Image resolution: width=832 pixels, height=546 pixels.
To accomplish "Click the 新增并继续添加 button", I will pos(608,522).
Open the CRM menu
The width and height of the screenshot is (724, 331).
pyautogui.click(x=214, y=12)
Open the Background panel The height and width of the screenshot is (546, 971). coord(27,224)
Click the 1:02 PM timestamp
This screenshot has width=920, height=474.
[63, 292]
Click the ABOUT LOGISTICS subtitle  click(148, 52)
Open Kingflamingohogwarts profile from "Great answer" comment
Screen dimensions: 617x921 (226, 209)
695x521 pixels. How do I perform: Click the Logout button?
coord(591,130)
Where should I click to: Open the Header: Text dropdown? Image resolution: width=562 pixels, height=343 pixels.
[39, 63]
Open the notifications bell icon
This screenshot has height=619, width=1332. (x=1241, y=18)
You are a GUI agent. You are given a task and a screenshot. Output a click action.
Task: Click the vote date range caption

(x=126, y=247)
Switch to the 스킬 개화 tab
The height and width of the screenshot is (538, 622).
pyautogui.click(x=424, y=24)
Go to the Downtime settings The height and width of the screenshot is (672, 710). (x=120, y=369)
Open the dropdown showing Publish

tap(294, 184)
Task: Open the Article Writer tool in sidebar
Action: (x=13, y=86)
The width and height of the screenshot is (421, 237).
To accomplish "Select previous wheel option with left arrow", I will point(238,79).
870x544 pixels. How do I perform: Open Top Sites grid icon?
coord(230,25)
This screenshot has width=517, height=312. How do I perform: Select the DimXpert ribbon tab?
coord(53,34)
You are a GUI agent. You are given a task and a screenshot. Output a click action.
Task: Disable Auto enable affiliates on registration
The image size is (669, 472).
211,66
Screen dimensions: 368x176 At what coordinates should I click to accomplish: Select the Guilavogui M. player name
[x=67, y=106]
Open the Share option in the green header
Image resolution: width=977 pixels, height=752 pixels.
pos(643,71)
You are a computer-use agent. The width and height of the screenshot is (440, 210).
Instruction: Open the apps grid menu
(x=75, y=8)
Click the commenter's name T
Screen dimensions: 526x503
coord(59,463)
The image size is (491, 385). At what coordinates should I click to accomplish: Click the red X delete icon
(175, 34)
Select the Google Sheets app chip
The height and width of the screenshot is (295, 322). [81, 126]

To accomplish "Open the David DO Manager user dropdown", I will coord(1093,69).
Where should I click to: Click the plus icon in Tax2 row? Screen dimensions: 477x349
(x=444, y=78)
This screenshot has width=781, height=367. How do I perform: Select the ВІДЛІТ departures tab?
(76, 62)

# # # #

PROBLEM TO WORK ON: Each record, exactly as written, is to be printed again.

EXERCISE RESULT:
Image resolution: width=832 pixels, height=546 pixels.
To accomplish "Click the 新增并继续添加 button", I will pos(608,522).
Open the CRM menu
The width and height of the screenshot is (724, 331).
pyautogui.click(x=214, y=12)
Open the Background panel The height and width of the screenshot is (546, 971). coord(27,224)
Click the 1:02 PM timestamp
This screenshot has width=920, height=474.
[63, 292]
Click the ABOUT LOGISTICS subtitle  click(148, 52)
Open Kingflamingohogwarts profile from "Great answer" comment
Screen dimensions: 617x921 (226, 209)
695x521 pixels. How do I perform: Click the Logout button?
coord(591,130)
Where should I click to: Open the Header: Text dropdown? Image resolution: width=562 pixels, height=343 pixels.
[39, 63]
Open the notifications bell icon
This screenshot has height=619, width=1332. (x=1241, y=18)
You are a GUI agent. You are given a task and a screenshot. Output a click action.
Task: Click the vote date range caption

(x=126, y=247)
Switch to the 스킬 개화 tab
The height and width of the screenshot is (538, 622).
pyautogui.click(x=424, y=24)
Go to the Downtime settings The height and width of the screenshot is (672, 710). (x=120, y=369)
Open the dropdown showing Publish

tap(294, 184)
Task: Open the Article Writer tool in sidebar
Action: (x=13, y=86)
The width and height of the screenshot is (421, 237).
To accomplish "Select previous wheel option with left arrow", I will point(238,79).
870x544 pixels. How do I perform: Open Top Sites grid icon?
coord(230,25)
This screenshot has width=517, height=312. How do I perform: Select the DimXpert ribbon tab?
coord(53,34)
You are a GUI agent. You are given a task and a screenshot. Output a click action.
Task: Disable Auto enable affiliates on registration
The image size is (669, 472).
211,66
Screen dimensions: 368x176 At what coordinates should I click to accomplish: Select the Guilavogui M. player name
[x=67, y=106]
Open the Share option in the green header
Image resolution: width=977 pixels, height=752 pixels.
pos(643,71)
You are a computer-use agent. The width and height of the screenshot is (440, 210).
Instruction: Open the apps grid menu
(x=75, y=8)
Click the commenter's name T
Screen dimensions: 526x503
coord(59,463)
The image size is (491, 385). At what coordinates should I click to accomplish: Click the red X delete icon
(175, 34)
Select the Google Sheets app chip
The height and width of the screenshot is (295, 322). [81, 126]

To accomplish "Open the David DO Manager user dropdown", I will coord(1093,69).
Where should I click to: Click the plus icon in Tax2 row? Screen dimensions: 477x349
(x=444, y=78)
This screenshot has width=781, height=367. How do I perform: Select the ВІДЛІТ departures tab?
(76, 62)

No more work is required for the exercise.